Next year will not be much of an improvement over this one if a large group of prominent economists is to be trusted. The Research Seminar in Quantitative Economics at the University of Michigan poll shows expectations for better GDP and employment numbers in 2011 are depressed.
“We expect the sluggish pace of economic recovery that characterized the past two quarters will continue in the near term, with real GDP growth of 1.9 and 2.2 percent in 2010q4 and 2011q1, respectively,” the group said in its new report.
“The economy gains some momentum by the middle of next year and accelerates during 2012. Real GDP growth averages 2.5 percent during the second half of 2011, 3.1 percent during the first half of 2012, and 3.4 percent during the balance of that year.”
“The unemployment rate changes little during 2011, but declines steadily during 2012. The jobless rate averages 9.6 percent next year, edges down to average 9.3 percent for calendar 2012, and dips below 9 percent by the 2012–2013 turn of the year.”
Many perceptions of the future of the US economy and the American balance sheet get worse by the month.

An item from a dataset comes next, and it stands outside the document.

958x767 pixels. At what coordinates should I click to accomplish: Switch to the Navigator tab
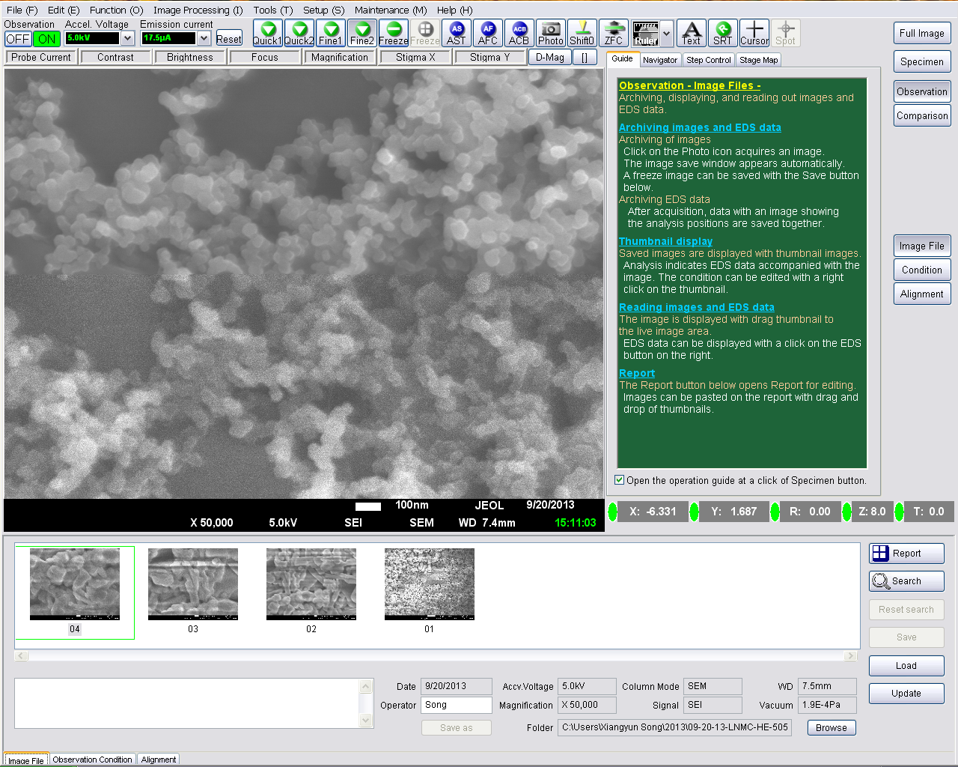(659, 60)
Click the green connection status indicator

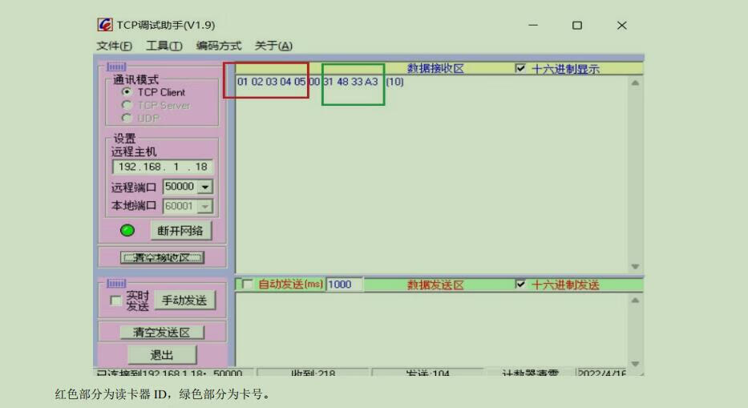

The proposals from the Presidential deficit commission and several rival reports are for sharp cuts in government expenditures, which should hurt employment and GDP, higher taxes, and cuts in social services. These kinds of actions would usually throw a weak economic recovery into reverse.
The stock market continues to disregard most of these negative forecasts and the calls for major modifications in the national budget. The DJIA is higher for the year and the improvement has been capped by a move from 9,687 in July to the current level of 11,181–an increase of 15%.
It appears that the only optimists are in downtown Manhattan.